First direct evidence that a short-orbit giant planet like WASP-84b migrated via protoplanetary disc interaction, challenging high-eccentricity migration models.

Findings

WASP-84b has a near-zero sky-projected obliquity.

The true obliquity is approximately 15 degrees.

The system's properties imply disc migration rather than high-eccentricity migration.

Abstract

We report the sky-projected orbital obliquity (spin-orbit angle) of WASP-84b, a 0.70-$M_{\rm Jup}$ planet in a 8.52-day orbit around a G9V/K0V star, to be $\lambda = 0.3 \pm 1.7^\circ$. We obtain a true obliquity of $\psi = 14.8 \pm 8.0^\circ$ from a measurement of the inclination of the stellar spin axis with respect to the sky plane.
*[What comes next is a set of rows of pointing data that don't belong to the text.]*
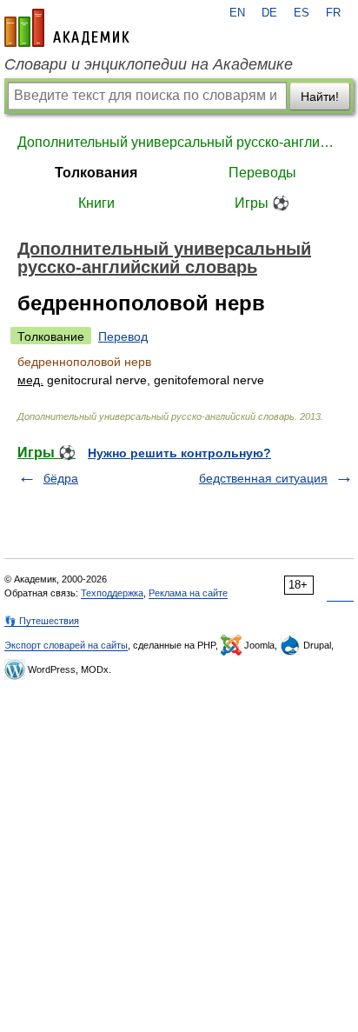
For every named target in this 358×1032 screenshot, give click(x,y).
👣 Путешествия (41, 621)
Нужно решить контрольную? (179, 453)
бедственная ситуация (263, 478)
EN (237, 13)
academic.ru (66, 28)
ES (301, 13)
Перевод (123, 336)
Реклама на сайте (188, 593)
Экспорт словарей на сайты (66, 645)
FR (333, 13)
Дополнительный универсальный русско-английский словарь (179, 142)
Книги (96, 203)
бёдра (60, 478)
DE (269, 13)
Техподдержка (112, 593)
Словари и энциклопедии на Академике (148, 64)
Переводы (262, 172)
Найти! (320, 96)
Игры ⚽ (262, 203)
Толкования (96, 172)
Due to the young age and the weak tidal forcing of the system, we suggest that the orbit of WASP-84b is unlikely to have both realigned and circularised from the misaligned and/or eccentric orbit likely to have arisen from high-eccentricity migration. Therefore we conclude that the planet probably migrated via interaction with the protoplanetary disc. This would make it the first short-orbit, giant planet to have been shown to have migrated via this pathway. Further, we argue that the distribution of obliquities for planets orbiting cool stars ($T_{\rm eff}$ < 6250 K) suggests that high-eccentricity migration is an important pathway for the formation of short-orbit, giant planets.